(Required task)
Arrange the lines of the entries that run from the line containing "Open the MoGraph menu" through the line containing "Action: [484, 533]" as a numbered list, leaving out any blank lines.

[Dataset entries]
>> Begin

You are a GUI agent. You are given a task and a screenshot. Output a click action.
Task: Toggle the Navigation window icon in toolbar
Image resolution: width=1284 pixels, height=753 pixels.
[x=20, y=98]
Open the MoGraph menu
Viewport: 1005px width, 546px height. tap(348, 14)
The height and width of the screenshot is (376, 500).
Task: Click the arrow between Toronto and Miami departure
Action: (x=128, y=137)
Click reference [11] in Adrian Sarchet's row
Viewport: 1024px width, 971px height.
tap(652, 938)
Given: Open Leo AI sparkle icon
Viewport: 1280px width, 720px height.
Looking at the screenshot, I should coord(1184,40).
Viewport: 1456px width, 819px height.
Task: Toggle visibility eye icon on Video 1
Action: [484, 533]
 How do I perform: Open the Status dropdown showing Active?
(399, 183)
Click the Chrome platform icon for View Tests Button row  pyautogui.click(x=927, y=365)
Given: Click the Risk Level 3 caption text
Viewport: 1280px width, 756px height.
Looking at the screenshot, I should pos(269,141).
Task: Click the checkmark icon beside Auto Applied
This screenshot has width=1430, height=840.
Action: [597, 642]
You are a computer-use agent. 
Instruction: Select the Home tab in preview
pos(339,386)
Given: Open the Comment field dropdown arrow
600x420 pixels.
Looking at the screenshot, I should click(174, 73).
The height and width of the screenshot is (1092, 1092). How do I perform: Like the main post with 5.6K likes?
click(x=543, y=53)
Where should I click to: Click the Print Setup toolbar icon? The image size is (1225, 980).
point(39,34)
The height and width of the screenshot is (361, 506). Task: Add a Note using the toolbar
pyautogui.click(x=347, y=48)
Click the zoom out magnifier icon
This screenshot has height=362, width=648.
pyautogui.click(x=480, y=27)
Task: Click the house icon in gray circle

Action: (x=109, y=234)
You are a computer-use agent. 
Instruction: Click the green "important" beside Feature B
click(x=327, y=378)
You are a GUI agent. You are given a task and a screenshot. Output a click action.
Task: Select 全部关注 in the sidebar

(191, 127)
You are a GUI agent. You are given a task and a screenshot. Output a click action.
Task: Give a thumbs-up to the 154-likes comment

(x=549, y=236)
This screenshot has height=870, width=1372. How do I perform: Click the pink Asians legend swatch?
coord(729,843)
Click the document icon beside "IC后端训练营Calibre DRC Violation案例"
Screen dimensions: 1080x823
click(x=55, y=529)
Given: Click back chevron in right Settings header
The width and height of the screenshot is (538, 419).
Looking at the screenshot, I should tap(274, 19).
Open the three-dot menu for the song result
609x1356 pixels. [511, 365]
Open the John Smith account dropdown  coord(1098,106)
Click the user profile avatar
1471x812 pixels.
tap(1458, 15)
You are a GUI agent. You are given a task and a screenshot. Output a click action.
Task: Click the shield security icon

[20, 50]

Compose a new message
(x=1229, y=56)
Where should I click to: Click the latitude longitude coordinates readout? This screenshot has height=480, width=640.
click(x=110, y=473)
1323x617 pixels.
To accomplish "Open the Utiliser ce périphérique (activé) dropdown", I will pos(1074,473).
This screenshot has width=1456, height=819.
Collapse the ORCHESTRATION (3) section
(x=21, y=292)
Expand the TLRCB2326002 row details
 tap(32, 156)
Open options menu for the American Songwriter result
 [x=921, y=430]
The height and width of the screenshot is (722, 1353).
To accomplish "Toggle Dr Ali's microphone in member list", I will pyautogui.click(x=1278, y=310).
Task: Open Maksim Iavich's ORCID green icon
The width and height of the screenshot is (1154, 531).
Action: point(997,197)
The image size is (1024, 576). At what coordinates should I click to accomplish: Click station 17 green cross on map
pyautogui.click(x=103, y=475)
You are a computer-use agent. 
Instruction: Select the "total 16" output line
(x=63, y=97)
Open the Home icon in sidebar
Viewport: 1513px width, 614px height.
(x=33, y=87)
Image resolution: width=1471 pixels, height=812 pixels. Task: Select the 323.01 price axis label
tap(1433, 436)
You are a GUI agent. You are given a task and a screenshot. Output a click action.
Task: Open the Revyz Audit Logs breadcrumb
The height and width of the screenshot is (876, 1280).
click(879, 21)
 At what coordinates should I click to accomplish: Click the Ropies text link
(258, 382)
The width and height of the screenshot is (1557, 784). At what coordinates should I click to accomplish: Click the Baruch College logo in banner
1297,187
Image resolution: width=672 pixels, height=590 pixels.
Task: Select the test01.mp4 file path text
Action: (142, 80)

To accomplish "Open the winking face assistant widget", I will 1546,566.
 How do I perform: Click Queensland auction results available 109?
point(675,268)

>> End

(Response to the exercise)
1. Open the MoGraph menu
2. Viewport: 1005px width, 546px height. tap(348, 14)
3. The height and width of the screenshot is (376, 500).
4. Task: Click the arrow between Toronto and Miami departure
5. Action: (x=128, y=137)
6. Click reference [11] in Adrian Sarchet's row
7. Viewport: 1024px width, 971px height.
8. tap(652, 938)
9. Given: Open Leo AI sparkle icon
10. Viewport: 1280px width, 720px height.
11. Looking at the screenshot, I should coord(1184,40).
12. Viewport: 1456px width, 819px height.
13. Task: Toggle visibility eye icon on Video 1
14. Action: [484, 533]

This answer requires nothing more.